Stars within a constellation are numbered from west to east (right to left in the northern hemisphere, and left to right in the southern). This number is called the Flamsteed number. The bright stars get numbered, too, so they have both a Bayer designation and a Flamsteed number. For example, if you’re looking for the star called Deneb in the constellation of Cygnus the Swan, it may be listed as α Cygni (its Bayer designation) or 50 Cyg (its Flamsteed number).
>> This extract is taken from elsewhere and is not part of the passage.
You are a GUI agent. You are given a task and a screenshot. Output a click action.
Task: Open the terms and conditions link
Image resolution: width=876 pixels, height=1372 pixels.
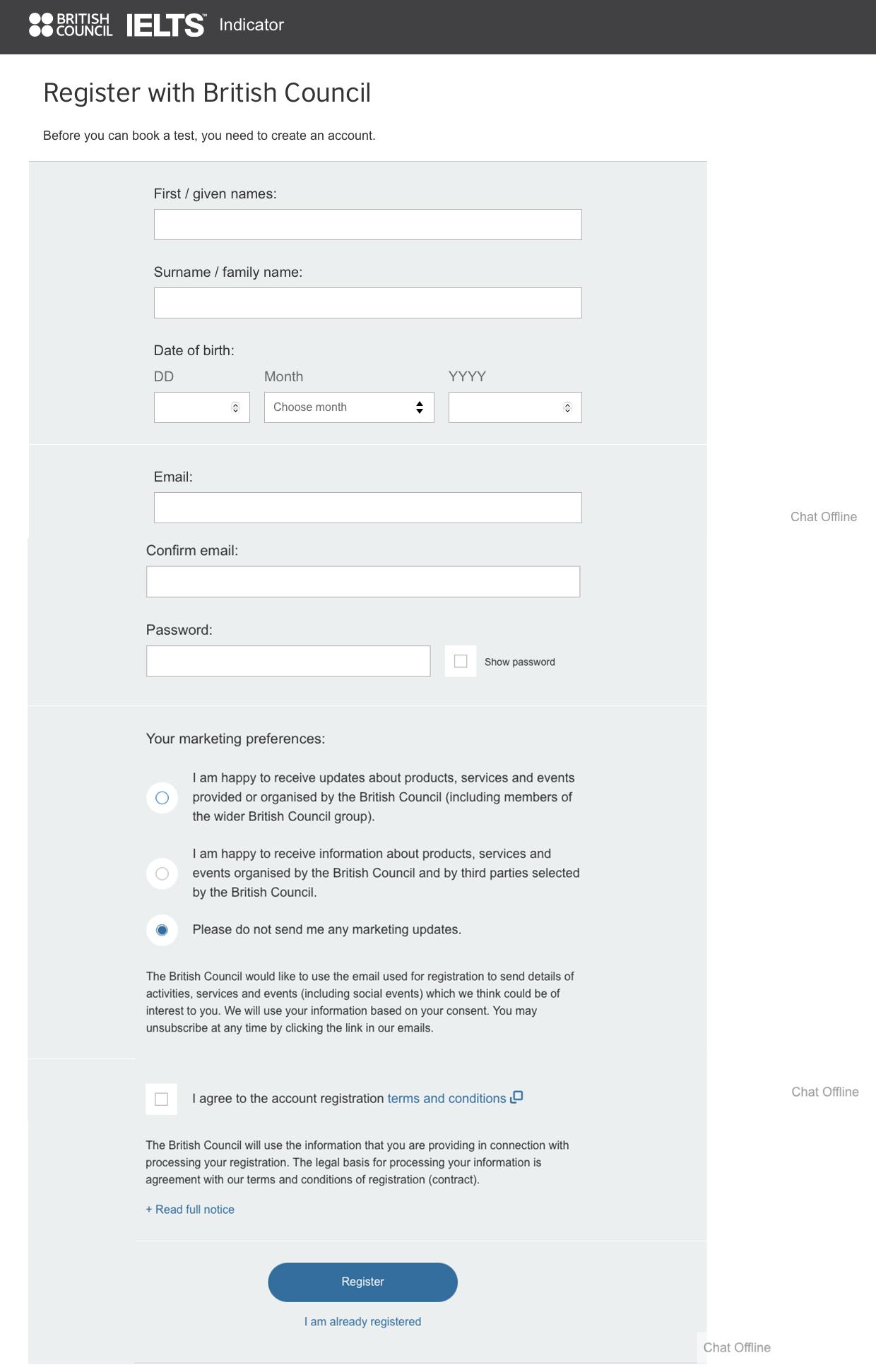(446, 1099)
Very faint stars – those that require binoculars or a telescope to see – are listed with a catalogue number. Many different star catalogues and different designations exist, but two of the more common ones are the Hipparchus (HIP) catalogue and the Henry Draper (HD) catalogue.

Variable stars

Some stars vary in brightness, brightening and then dimming again. To help make these stars stand out in a star chart, some of them are given a capital letter followed by their constellation’s genitive. For example, T Tauri is a variable star in Taurus the Bull.

The letters start with R and proceed to Z before starting again at RR, RS, RT and so on up to ZZ, then AA to AZ, and finally BA to BZ.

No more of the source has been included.